Ce post est programmé pour s’afficher à 00h01 ce 1er juin 2007. Le moment précis où les feux rouges au-dessus de la piste du Script Frenzy s’éteignent d’un seul coup. Les moteurs à idées vrombissent. Les mains s’élancent sur le clavier, à la rencontre de la première chicane. Partout sur la planète, des milliers de personnes, le coeur battant, sont en train de taper :

FADE IN :

Et puis le moment magique : choisir entre INT. et EXT., décider si le meilleur endroit pour situer la première scène du scénario c’est une table de cuisine en formica dans un trois-pièces en enfilade, une montgolfière arrimée au sommet du Taj Mahal, un aparté à la table du conseil de Sécurité des Nations Unies ou bien dans un Space Cruiser quelque part entre Alpha du Centaure et Bételgeuse.

Est-ce que c’est le protagoniste qui va ouvrir la bouche en premier ? Ou le méchant ? Est-ce que la première page donne bien envie de lire les 120 suivantes ? Est-ce que le thème est bien tricoté dans toutes les pages ? Est-ce que chaque set-up a son pay-off ? Est-ce que ce qui se passe est plausible ? Est-ce que l’incrédulité du spectateur est baillonnnée comme il faut ? Est-ce que chaque personnage a sa « voix » ? Est-ce que la structure est bien torchée ? Est-ce que la fin est évidente, spectaculaire et surprenante ? Est-ce que le texte se transformera en bobines de pellicule un jour ? Est-ce que des spectateurs liront un jour les mots « written by » suivi de votre blase, dans une salle obscure ? (Dans le cas de ma participation 2007, je vous rassure, sauf si un de mes lecteurs est avocat d’affaires, ceinture noire en négociation avec des ayant-droits : snow ball chance in hell.)

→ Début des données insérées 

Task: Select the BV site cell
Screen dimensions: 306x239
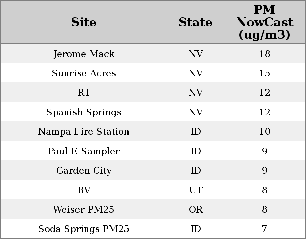Action: click(x=84, y=190)
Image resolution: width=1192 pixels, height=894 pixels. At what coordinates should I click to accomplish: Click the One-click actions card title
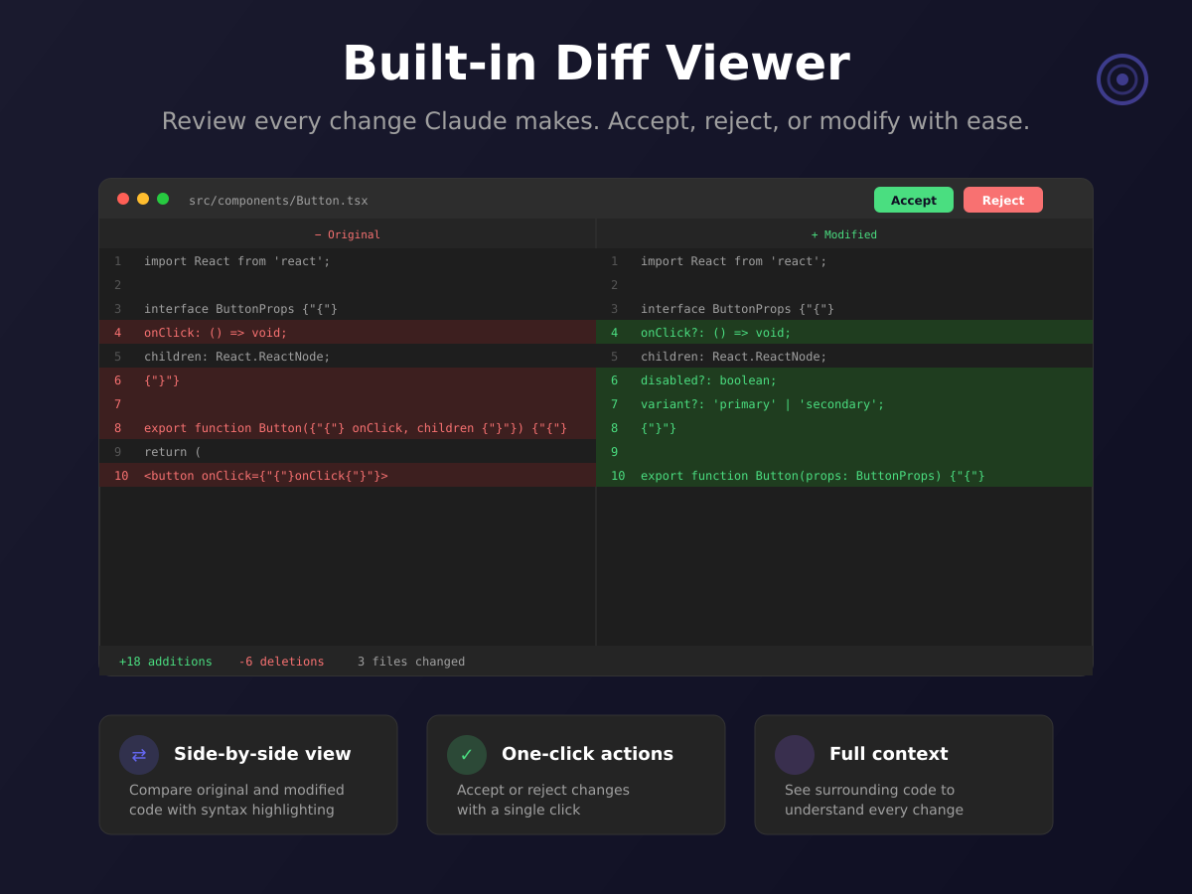[x=587, y=754]
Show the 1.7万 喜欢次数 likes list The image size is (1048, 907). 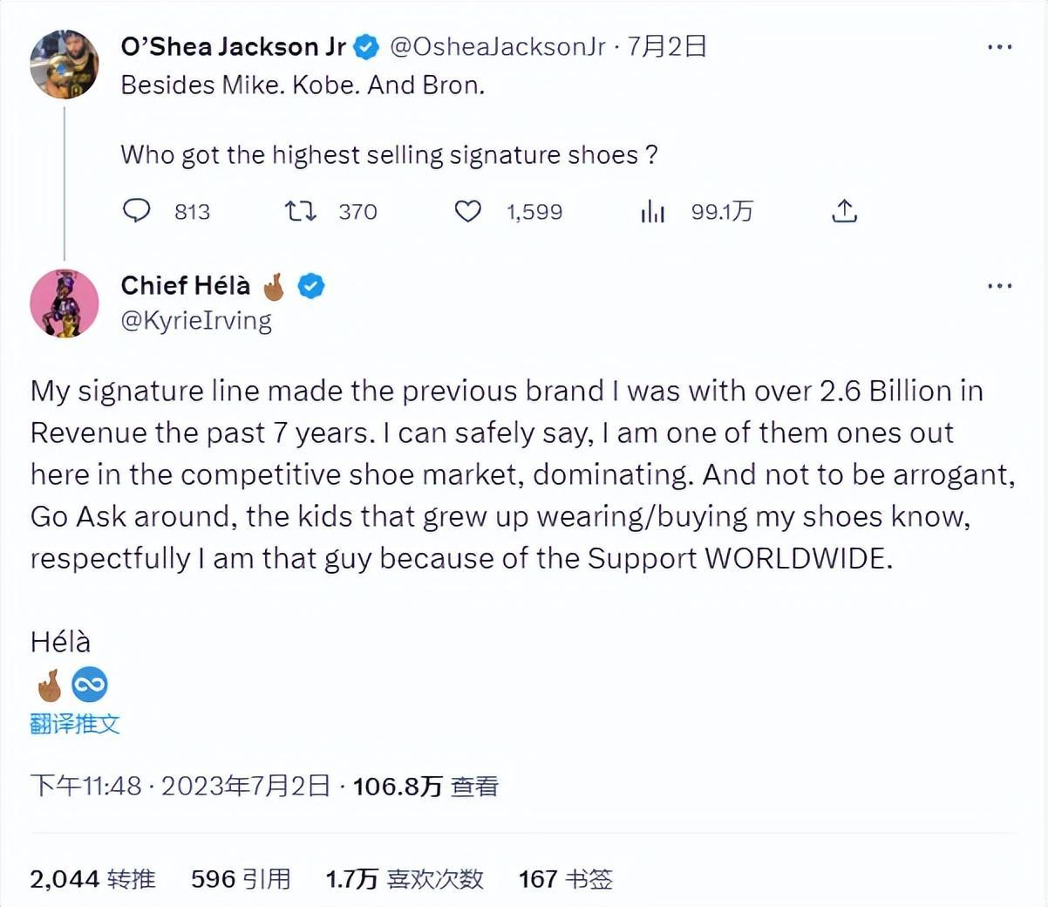click(x=405, y=878)

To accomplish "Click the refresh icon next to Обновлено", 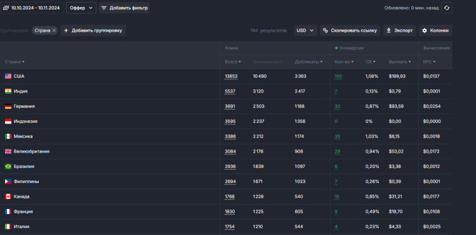I will 447,8.
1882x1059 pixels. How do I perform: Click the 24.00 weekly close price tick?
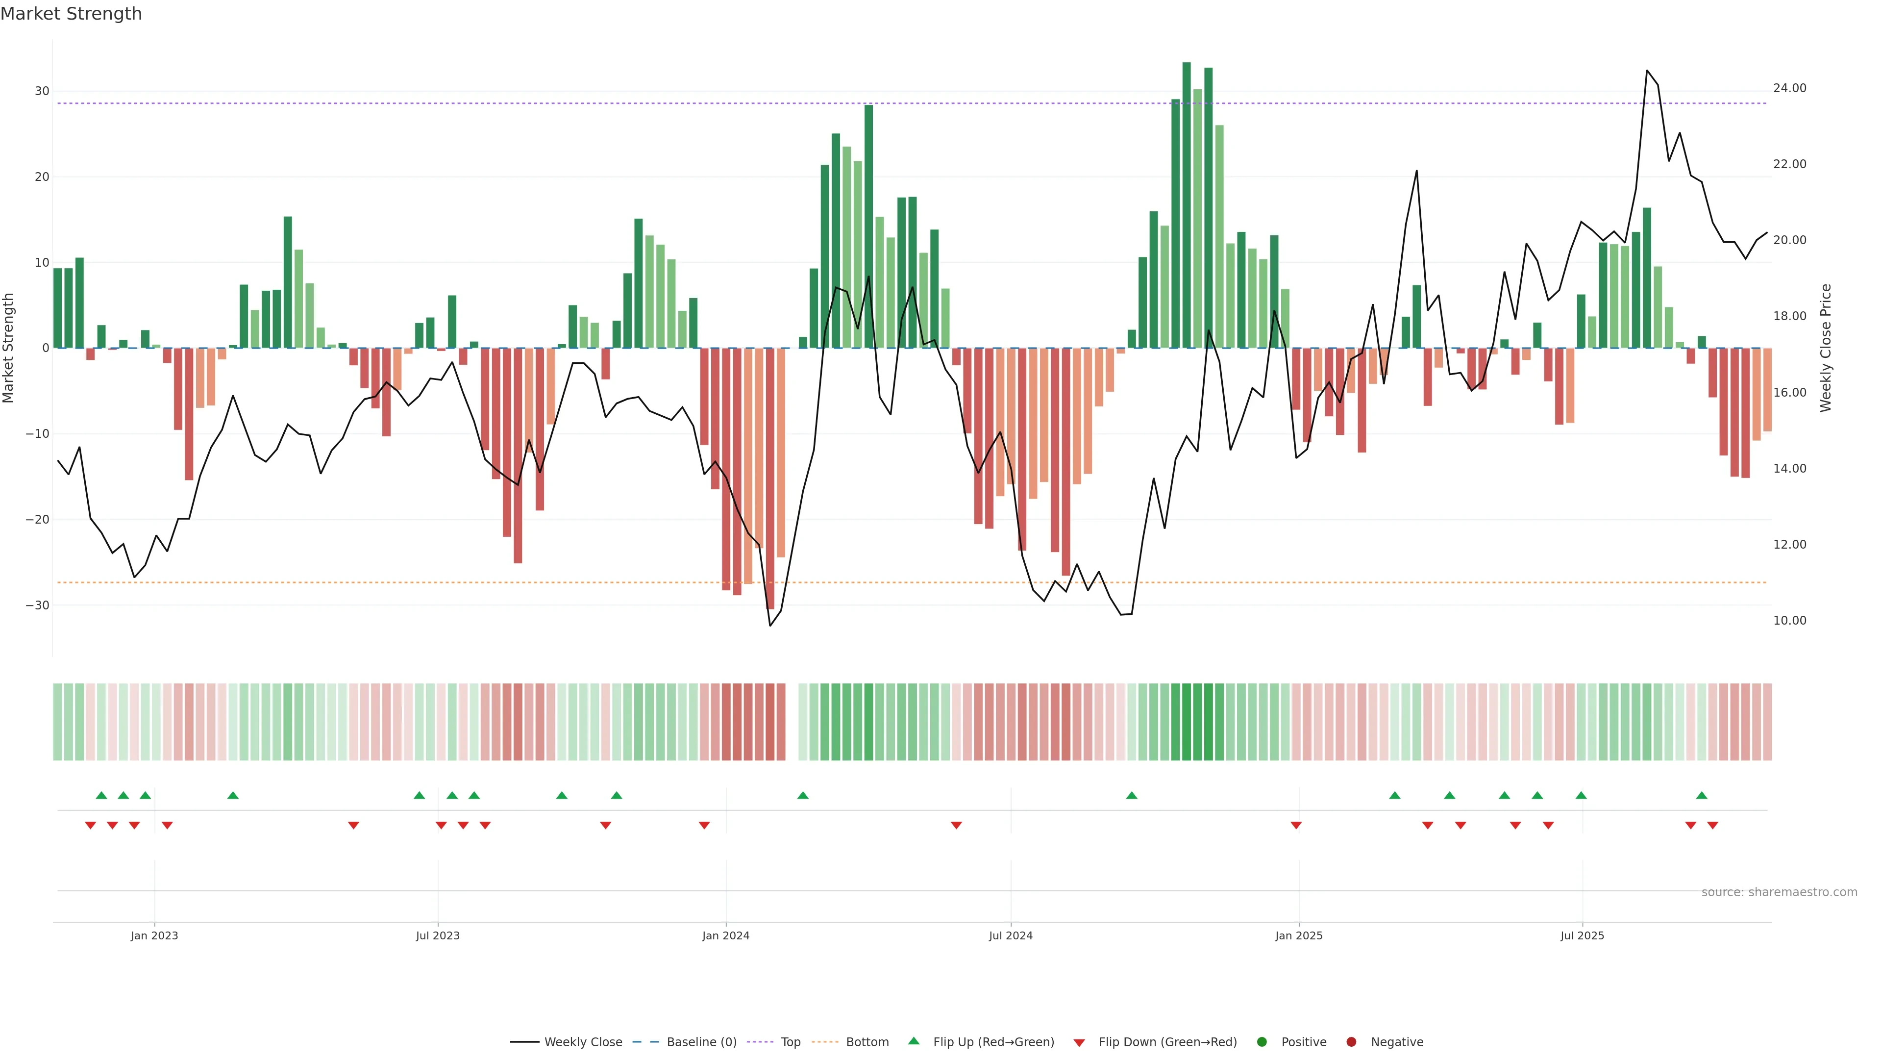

C’est pas comme si je savais par expérience que ce mois de juin va être intéressant. Que les événements vont se bousculer pour m’arracher à mon DiNovo Edge. Que j’ai trois épisodes de Grand Darjeeling Hôtel à sortir en parallèle. Qu’un « mystérieux projet éditorial » réclame également mon attention. Que la réalité va se prendre par la main pour frapper à ma porte. Que les sirènes de la procrastination vont chanter à mes oreilles.

Mais une chose est sûre : je vais prendre un pied énorme pendant un mois. Dans 30 jours environ, dans 720 heures, si tout se passe comme la dernière fois, je serai à ramasser au microscope électronique, mais j’aurai appris des choses dans l’art de raconter une histoire. J’aurai progressé dans cette noble discipline.

En ce moment, je regarde l’impossible dans les yeux, dans quelques instants je lui aurai balancé son paquet de cartes truqué à la face. Je suis en train de lui lancer un défi : rendez-vous dans 720 heures moins deux minutes dans la grand’ rue, devant le saloon. Et à l’issue de ce duel, c’est l’impossible qui grimacera, une main sur le coeur, une bastos dans le myocarde, en train de se demander ce qui lui est arrivé. C’est moi qui rengainerai mon Colt encore fumant en balançant une catch-phrase définitive vers la caméra.